In matrix-matrix indexing, you use one matrix (the index matrix) to index into another matrix (the data matrix). In MATLAB, the general rule for matrix-matrix indexing is that the dimensions of the result are the same as the dimensions of the index matrix. For example, if `A` and `B` are matrices, `size(A(B))` equals `size(B)`. However, when `A` and `B` are vectors, MATLAB applies a different rule. When performing vector-vector indexing, the orientation of the result is the same as the orientation of the data matrix. For example, if `A` is 1-by-5 and `B` is 3-by-1, then `A(B)` is 1-by-3.

The code generator attempts to apply the same matrix-matrix indexing rules as MATLAB. If `A` and `B` are variable-size matrices at code generation time, the code generator follows the general MATLAB indexing rule and assumes that `size(A(B))` equals `size(B)`. At run time, if `A` and `B` are vectors with different orientations, then this assumption is incorrect. Therefore, when run-time error checks are enabled, an error can occur.

GIVEN INSTRUCTION:
Extend the passage on MATLAB matrix-matrix indexing and code generation, starting after its last sentence.

RECORDED INFORMATION:
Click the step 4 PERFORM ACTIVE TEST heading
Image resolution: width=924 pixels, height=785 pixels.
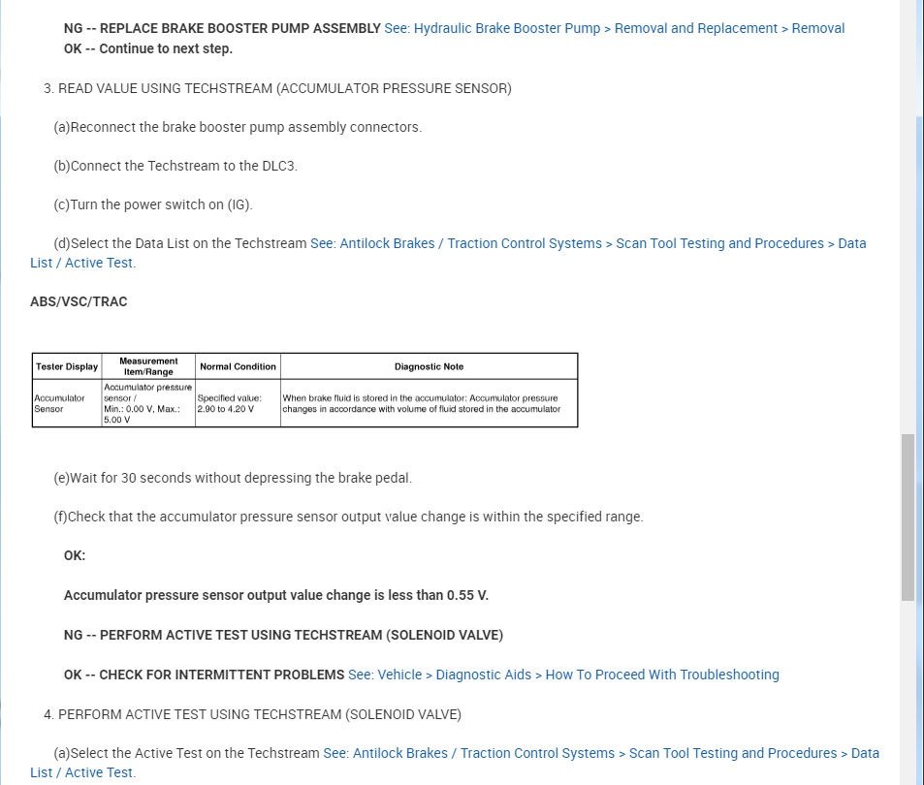click(252, 714)
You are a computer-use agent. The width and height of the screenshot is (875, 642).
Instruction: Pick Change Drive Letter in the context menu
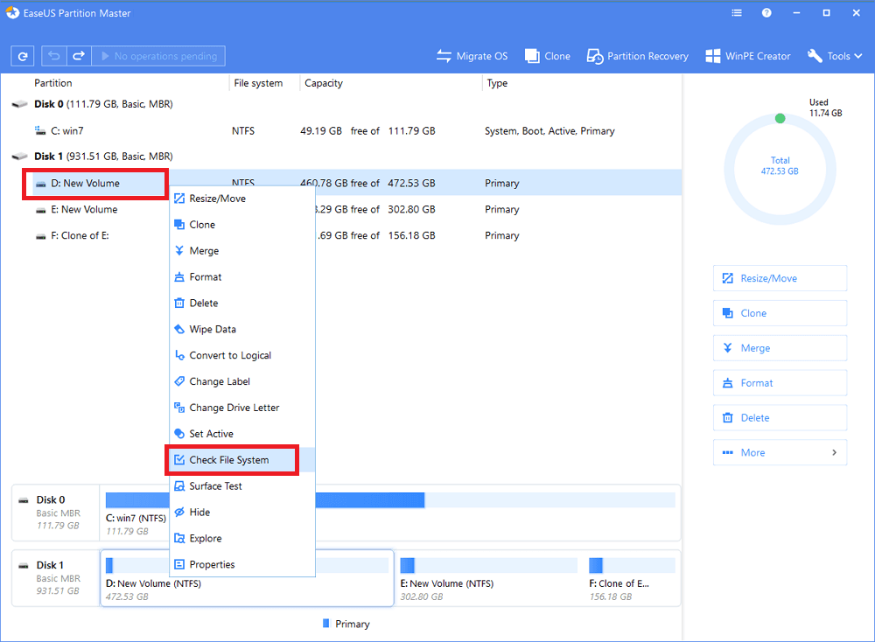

RESPONSE FOR THIS EXERCISE:
To avoid this run-time error, try one of these solutions:

• If `A` or `B` is a fixed-size matrix at run time, define this matrix as fixed-size at code generation time.

• If `A` and `B` are both vectors at run time, make sure that their orientations match.

• If your code intentionally accepts matrices as well as vectors of different orientations at run time, include an explicit check for vector-vector indexing and force vectors into the same orientation. For example, use the `isvector` function to determine whether both `A` and `B` are vectors and, if so, use the `colon` operator to force both vectors to be column vectors.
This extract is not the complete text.